Da ich aber gerne in Frieden mit meinem Umfeld und vor allem mit meinen direkten Nachbarn lebe, die sich nun mal vom ersten Tag an und zwar permanent von unserem „Gepolter“ belästigt fühlten, überlegten Thomas und ich, wie wir den Geräuschpegel reduzieren und das Problem lösen könnten.

Keine Ruhestörung in Ruhezeiten

Zunächst achteten wir verstärkt auf Ruhezeiten. Gesetzlich ist zwar lediglich eine Nachtruhe von 22 Uhr bis 6 Uhr einzuhalten – eine Zeit, in der unsere Nestlinge in der Regel tief und fest schliefen – doch wir versuchten auch morgens bis 8/9 Uhr (an Sonntagen sogar noch länger) und mittags (zwischen 12 Uhr und 14 Uhr, wenn der Bub schlief) besonders leise zu spielen.

Schallschutzmaßnahmen

Obwohl unser Haus baulich für mehr Schallschutz verändert werden müsste, versuchten wir es mit kleinen Schallschutzmaßnahmen. Wir besorgten uns auf Wunsch der Nachbarn Treppenteppiche, damit sie uns beim Hinauf- und Hinabsteigen nicht mehr so deutlich hören. Wir kauften mehrere Wohnzimmerteppiche, denn Textilien schlucken bekanntlich Geräusche. Wir brachten Schaumstoff unter Esstisch und Sitzbänken an, weil wir glaubten, dass das hilft. Und wir sortierten besonders laute Spielzeuge, wie klappernde Nachziehtiere aus Holz, aus.

Nachbarschaftscafé

Da wir trotz dieser Maßnahmen und unserem Versuch die Kinder auszubremsen weiterhin mächtige Beschwerden kassierten, entwickelte ich die romantische Vorstellung, dass sich der Unfrieden mit den Nachbarn vielleicht durch ein Kennenlernen – ein nettes Gespräch bei Kaffee und Kuchen – klären ließe.
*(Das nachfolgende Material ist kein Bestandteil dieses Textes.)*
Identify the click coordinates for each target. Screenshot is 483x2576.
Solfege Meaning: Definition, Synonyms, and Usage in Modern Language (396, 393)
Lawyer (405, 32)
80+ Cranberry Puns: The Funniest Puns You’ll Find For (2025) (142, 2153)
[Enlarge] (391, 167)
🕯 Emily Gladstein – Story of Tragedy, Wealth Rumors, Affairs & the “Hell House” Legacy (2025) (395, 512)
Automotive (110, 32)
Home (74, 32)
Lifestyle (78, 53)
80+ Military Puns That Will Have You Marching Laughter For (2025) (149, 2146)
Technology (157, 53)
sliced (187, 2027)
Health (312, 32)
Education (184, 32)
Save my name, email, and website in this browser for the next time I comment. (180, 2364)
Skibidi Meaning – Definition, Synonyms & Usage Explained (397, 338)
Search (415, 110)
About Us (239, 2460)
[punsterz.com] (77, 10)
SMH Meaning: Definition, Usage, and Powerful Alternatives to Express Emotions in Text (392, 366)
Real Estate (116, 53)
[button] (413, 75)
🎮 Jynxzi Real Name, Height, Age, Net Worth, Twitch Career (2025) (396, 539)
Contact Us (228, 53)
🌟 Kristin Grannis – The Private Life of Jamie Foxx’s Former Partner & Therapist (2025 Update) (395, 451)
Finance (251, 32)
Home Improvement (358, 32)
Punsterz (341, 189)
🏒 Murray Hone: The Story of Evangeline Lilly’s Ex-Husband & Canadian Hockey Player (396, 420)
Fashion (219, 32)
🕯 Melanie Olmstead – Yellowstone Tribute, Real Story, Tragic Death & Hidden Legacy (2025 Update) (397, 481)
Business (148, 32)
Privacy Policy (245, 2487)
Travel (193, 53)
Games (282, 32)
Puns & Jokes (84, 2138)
Ich schrieb also hübsche Einladungen und buk einen leckeren Kuchen, aber leider erschienen nur die Parteien, mit denen wir uns bereits gut verstanden und die uns nicht für lärmende Monster hielten.

Persönliche Gespräche (Stichwort: Gewaltfreie Kommunikation)
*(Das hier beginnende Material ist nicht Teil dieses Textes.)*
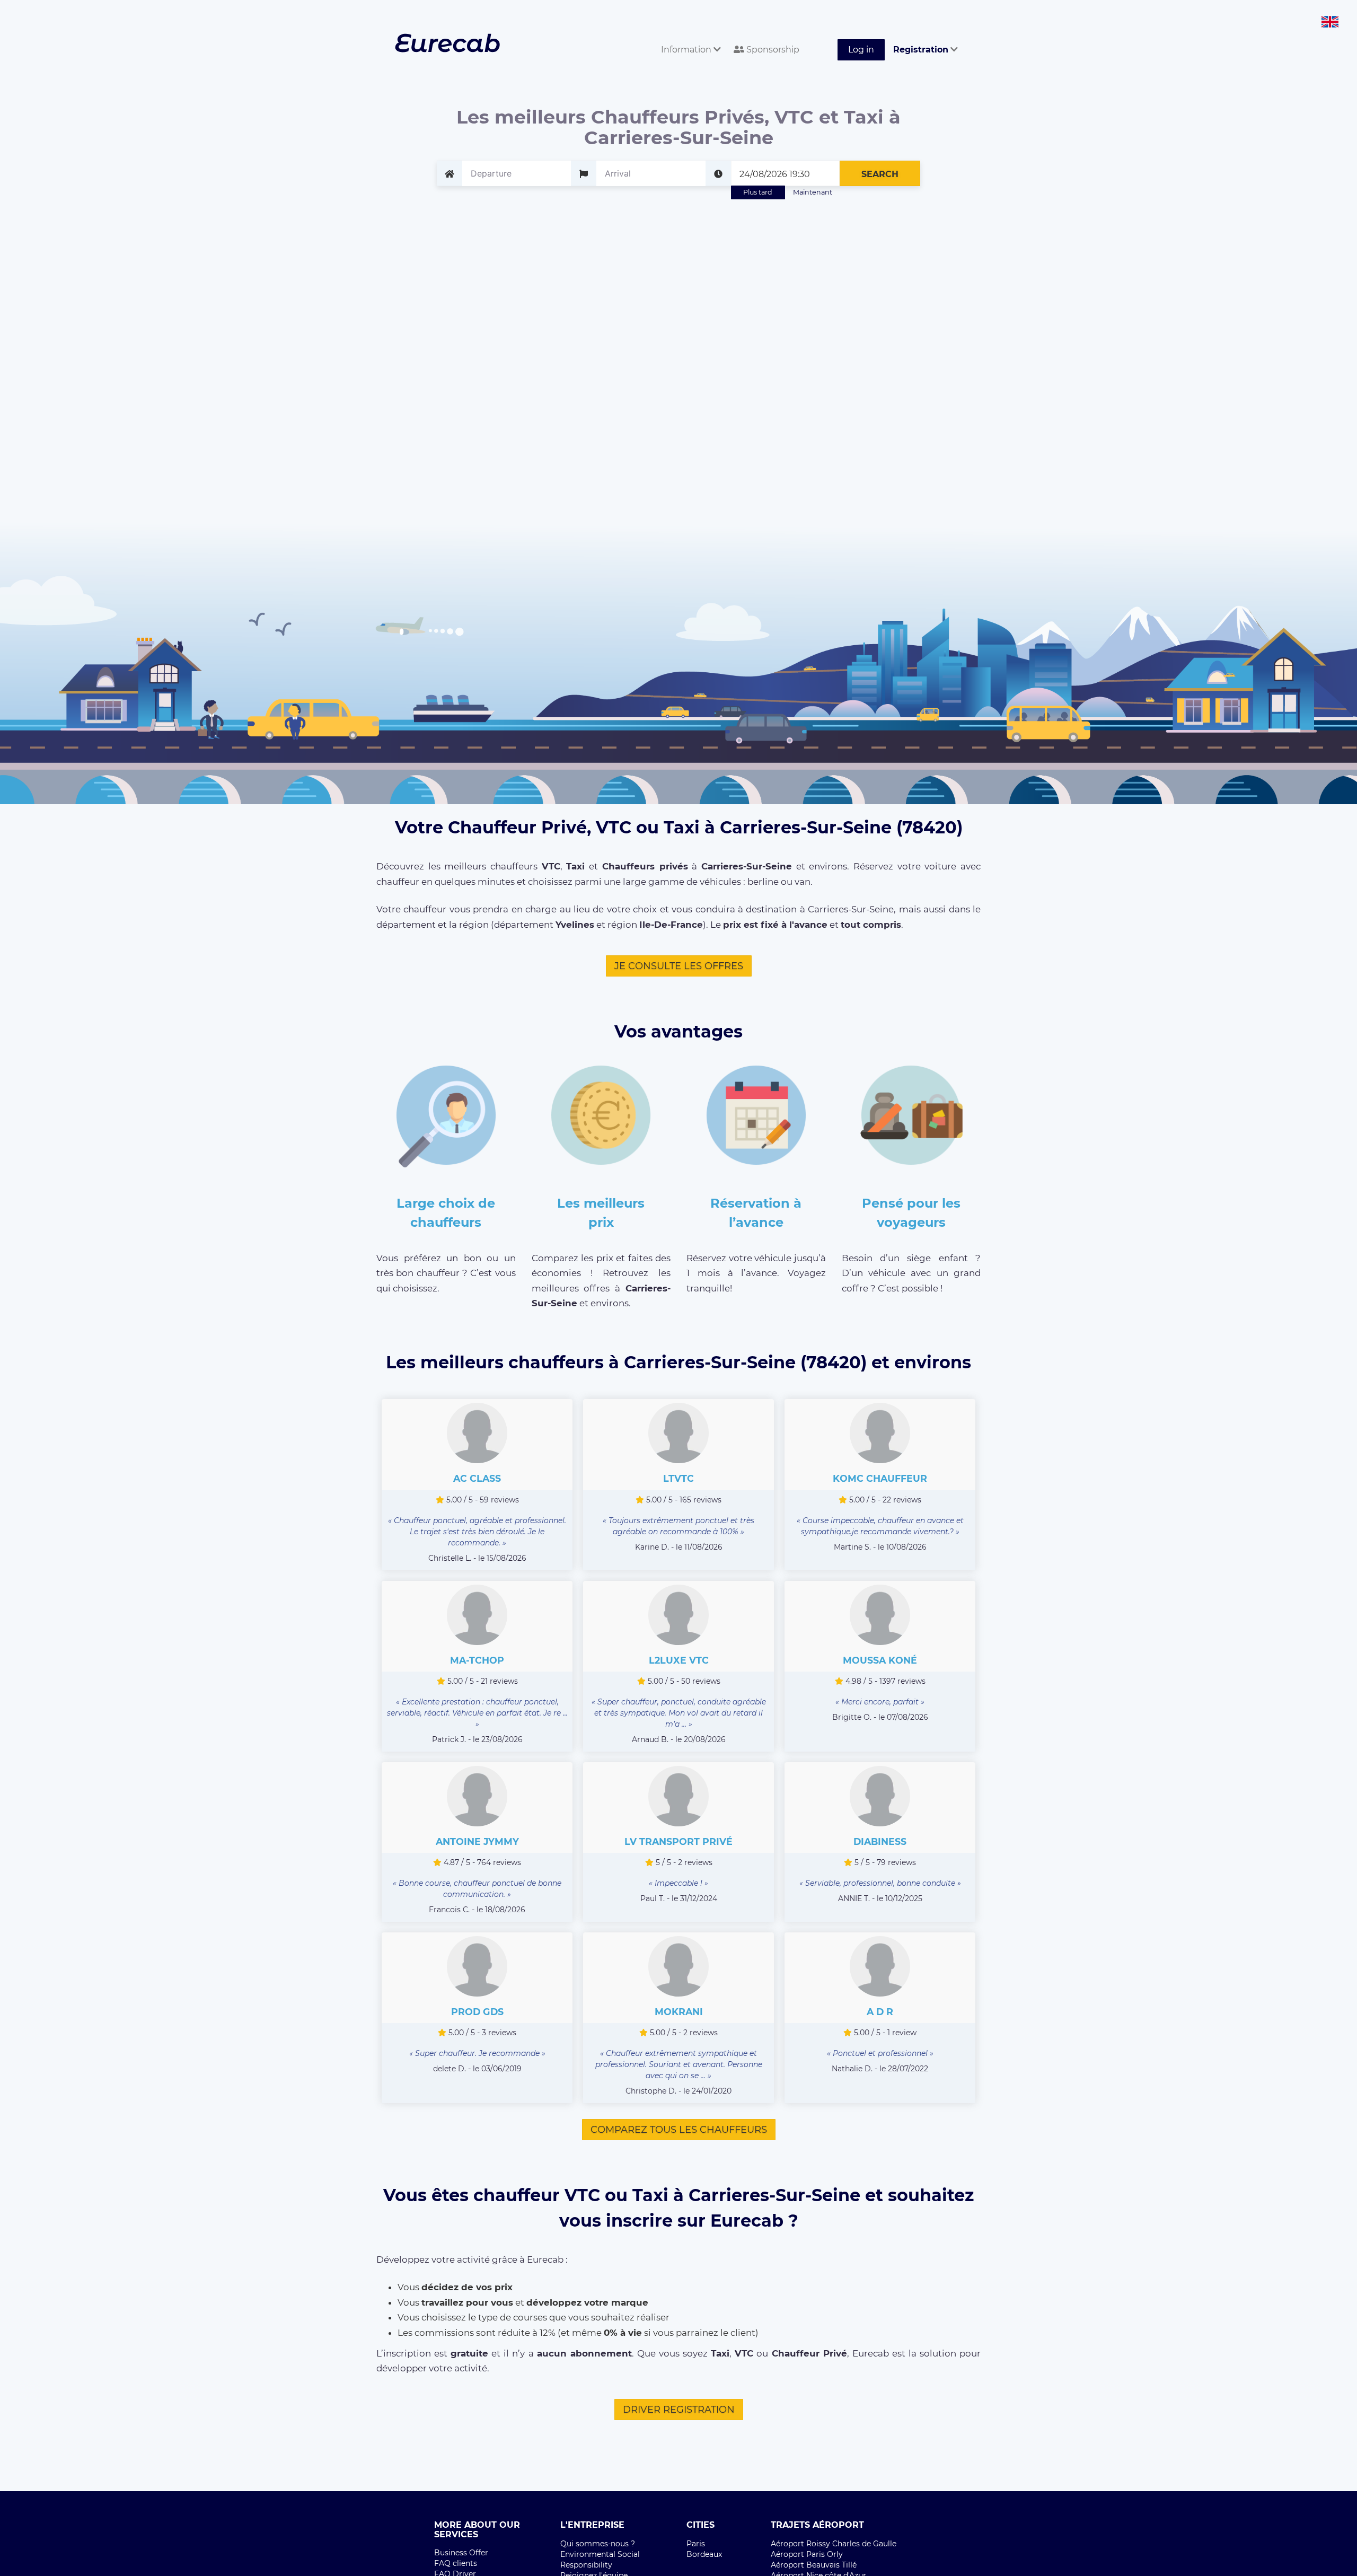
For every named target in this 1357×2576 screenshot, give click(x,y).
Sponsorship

Manchmal schickten unsere Nachbarn nur Klopfzeichen (gerne auch nachts, wenn der Bub weinte und sich nicht gleich beruhigen ließ), oft überraschten sie uns jedoch mitten am Tag mit einem verbalen Überfall an unserer Haustür oder auch auf offener Straße: „Sie sind/ waren aber wieder unfassbar laut! Geht das denn nicht leiser?“

Nun, wir bemühten uns wirklich leiser zu sein und sehr lange Zeit um ein nettes Miteinander. Wir grüßten freundlich auf der Straße und wir versuchten unsere Situation und unsere Gedanken immer wieder auf ruhige Art zu (er)klären.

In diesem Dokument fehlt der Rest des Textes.